Braided Line Basics

Braided Line Basics from the Experts at Florida Fish & Wildlife
from The Fishing Wire

How to tie the Palomar knot

The Palomar knot is easy to tie and works with nearly all braided lines.

Despite its limpness, an advantage of braid in most situations is the fact that it has almost no stretch. Monofilament is quite stretchy, evident to any angler who’s ever had to break a mono line off a submerged stump. Braid, on the other hand, is tight as a wire — great for strike detection and solid hook-sets. With no stretch, however, braid can be less forgiving when fighting a big fish compared to monofilament, though the extra strength of braid helps offset that potential disadvantage.

If you are new to braid, know that none of your old monofilament line knots will work. Make sure you check that little folded paper that falls out of the box when you open your new line to see which knots the manufacturer recommends for its brand — they can vary. Fortunately, one of the easiest knots, the Palomar, works pretty universally among the various brands of braid. It does waste a bit more line compared to the improved clinch knot, though you will probably not need to re-tie nearly as often when using abrasion-resistant braids than you do with mono. Note that when your knot or line shows fraying, it’s time for a re-tie.

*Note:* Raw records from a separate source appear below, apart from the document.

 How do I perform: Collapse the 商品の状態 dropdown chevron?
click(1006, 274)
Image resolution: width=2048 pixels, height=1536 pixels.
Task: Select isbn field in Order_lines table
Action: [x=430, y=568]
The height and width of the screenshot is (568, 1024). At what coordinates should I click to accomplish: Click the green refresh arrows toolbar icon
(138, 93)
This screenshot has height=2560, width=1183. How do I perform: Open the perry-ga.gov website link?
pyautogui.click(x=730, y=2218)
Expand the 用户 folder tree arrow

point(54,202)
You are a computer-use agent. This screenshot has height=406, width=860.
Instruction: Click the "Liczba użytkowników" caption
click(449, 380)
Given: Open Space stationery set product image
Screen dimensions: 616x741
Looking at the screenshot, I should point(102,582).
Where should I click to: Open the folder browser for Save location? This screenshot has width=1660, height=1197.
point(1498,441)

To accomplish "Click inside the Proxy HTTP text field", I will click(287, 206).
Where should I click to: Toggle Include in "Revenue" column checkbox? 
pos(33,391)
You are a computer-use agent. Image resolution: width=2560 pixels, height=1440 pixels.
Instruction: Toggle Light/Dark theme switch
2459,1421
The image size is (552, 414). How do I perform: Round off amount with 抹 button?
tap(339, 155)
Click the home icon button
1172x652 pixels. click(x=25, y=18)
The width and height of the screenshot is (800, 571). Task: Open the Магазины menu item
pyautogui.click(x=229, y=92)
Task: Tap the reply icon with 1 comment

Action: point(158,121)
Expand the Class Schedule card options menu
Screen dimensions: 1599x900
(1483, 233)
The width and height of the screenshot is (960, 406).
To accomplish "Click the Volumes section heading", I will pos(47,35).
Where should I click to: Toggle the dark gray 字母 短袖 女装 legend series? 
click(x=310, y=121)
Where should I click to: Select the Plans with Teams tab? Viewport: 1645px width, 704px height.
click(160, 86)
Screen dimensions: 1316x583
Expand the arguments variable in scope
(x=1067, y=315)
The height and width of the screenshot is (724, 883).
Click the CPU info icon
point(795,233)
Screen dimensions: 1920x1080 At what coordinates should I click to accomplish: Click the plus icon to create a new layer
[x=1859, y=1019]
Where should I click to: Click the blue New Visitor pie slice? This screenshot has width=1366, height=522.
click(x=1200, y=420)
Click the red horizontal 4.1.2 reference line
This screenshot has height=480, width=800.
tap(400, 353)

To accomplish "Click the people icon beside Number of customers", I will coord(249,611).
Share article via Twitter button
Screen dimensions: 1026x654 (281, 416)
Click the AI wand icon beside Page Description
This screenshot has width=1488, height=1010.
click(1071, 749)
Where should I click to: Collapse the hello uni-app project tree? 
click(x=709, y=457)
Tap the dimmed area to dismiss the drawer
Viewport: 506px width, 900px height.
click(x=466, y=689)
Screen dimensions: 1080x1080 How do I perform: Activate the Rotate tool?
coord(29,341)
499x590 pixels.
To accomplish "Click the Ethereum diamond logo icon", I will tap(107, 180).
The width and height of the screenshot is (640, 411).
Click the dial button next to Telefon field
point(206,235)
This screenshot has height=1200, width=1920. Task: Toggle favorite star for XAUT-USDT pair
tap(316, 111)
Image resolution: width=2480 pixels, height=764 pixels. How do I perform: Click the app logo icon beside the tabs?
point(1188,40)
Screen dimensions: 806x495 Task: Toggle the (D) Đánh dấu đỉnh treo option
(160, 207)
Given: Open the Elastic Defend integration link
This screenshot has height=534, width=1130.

Spin fisherman in particular will appreciate the benefits of thin but strong braided lines. For baitcasting gear, some of the features of braided lines such as limpness and small diameter make less of a difference, despite the fact that many of the earlier superbraids were designed (and advertised) with baitcasting in mind. However, most of what’s written here will apply equally to both gear types, and most modern braids work well with both spinning and baitcasting rigs.

Know that these new braids are tough, and you will need to invest a few dollars in a small pair of scissors or clippers designed especially for braided lines to toss in the bottom of your tackle box.

And speaking of cutting, one thing to be cautious of is the fact that these super-slick braids can cut your hands much more readily than softer monofilament. If you snag a submerged stump, don’t try to pull your lure free or break the line off with your hand! Wind some of the line around something like a net handle for heavy pulling. Try to keep this in mind during the excitement of landing a large fish, as well — don’t grab the braid or wrap it around your hand.

One of the few disadvantages of braid is that it is not transparent like monofilament, although most anglers don’t notice a drop in strikes when switching between the two. Those that want to offset this disadvantage of braid usually add a monofilament or fluorocarbon leader. The leader is usually at least two to three feet, longer for ultra-clear water or especially wary fish. Mono is cheaper and works, but fluorocarbon is another modern wonder material that’s practically invisible underwater and has outstanding abrasion resistance. The chief disadvantage of fluorocarbon is cost — more than that of most premium braids — but not as hard on the wallet if you’re only buying a small spool for leader material instead of a full spool.

So that’s the “skinny” on braid. Monofilament will probably still have a place on your rod rack, but for heavyweight fishing on gear that still casts and feels light in your hands, braid can’t be beat!